OPINIóN
Actualizado 30/04/2016
Manuel Lamas

Hace ya mucho tiempo, acudió la historia al templo de la verdad. Quiso mostrar sus quejas al Dios de la Sabiduría, por la forma en que los hombres referían los hechos.

En un espacio tranquilo de ese recinto imaginario, desanduvo los caminos del tiempo, pero no encontró a los historiadores que escribieron las crónicas. Su decepción fue enorme; incalculable fue, asimismo, su dolor. No tardaron el brotar sus lágrimas, bañando la tierra pisada por los siglos. Tampoco bajo sus capas descubrió, indicio alguno, para localizar a los responsables de tantos desafueros.

Allí permaneció durante mucho tiempo. Inmóvil, en el mismo lugar ocupado desde el principio, esperó su turno para hablar. En el tiempo de la espera, fue recordando los hechos de la forma en que habían sucedido, y los iba comparando con los que, en otra parte de su memoria, estaban visiblemente adulterados. Nombres y fechas salpicaban las noticias referidas por gente más cerca del propio interés que de la verdad.

Gran error el que cometieron tales personajes, al mostrar a la posteridad los delitos como proezas, y las atrocidades como audacias.

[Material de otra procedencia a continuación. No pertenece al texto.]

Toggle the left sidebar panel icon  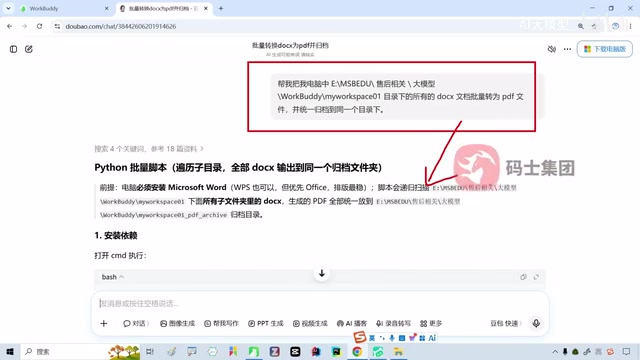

Además, eliminaron las pruebas para que nadie pudiera contradecirles. El daño que hicieron a la historia fue enorme.

Al cambiar el curso de los hechos, moviendo los hilos de la historia, pusieron a la condición humana bajo sospecha. Ciertamente, la historia, siempre fue manipulada en función de intereses de todo tipo. Y seguirá asiendo así en un futuro. Hoy, no somos mejores que ayer y, con toda seguridad, mañana, la humanidad, habrá descendido muchos peldaños en su condición más noble.

Cada día, sin que nos demos cuenta, vamos perdiendo parte de nuestra integridad personal. Y, si hoy tuviéramos que escribir las crónicas de nuestro tiempo, mayores serían los errores porque, el egoísmo se ha multiplicado, llegando a todos los ámbitos donde nos movemos.

La sombra de la duda sobrevuela el territorio y, la historia, abandona el templo de la verdad sin haber corregido los errores. El mundo es demasiado ruidoso e insensible. La sordera que nos afecta se llama insolidaridad, y las mentiras que utilizamos para disfrazar la historia, tienen el nombre de codicia.

A extramuros de ese templo se escribirá la historia del fututo. Allí discurre el mundo real, con sus calles bulliciosas y sus plazas empedradas. Todo es movimiento; comprar y vender. Dar vueltas es lo único que hacemos mientras, cada uno de nosotros, acuñamos con nuestra conducta la pequeña historia de nuestra vida; fil reflejo de esa historia mayor que criticamos.

Ya vencida la jornada, abandonó ese templo la historia sin recibir absolución. Ni siquiera tomó la palabra para defenderse. No mereció la pena porque, las personas, seguirán diciendo lo que quieren para alcanzar sus objetivos. Poco importa decir la verdad cuando no son rentables sus proclamas.

La historia sabe que no ha cometido ningún pecado; al contrario, la constante manipulación a la que ha sido sometida, la ha dejado estéril. Hoy, nadie confía en ella.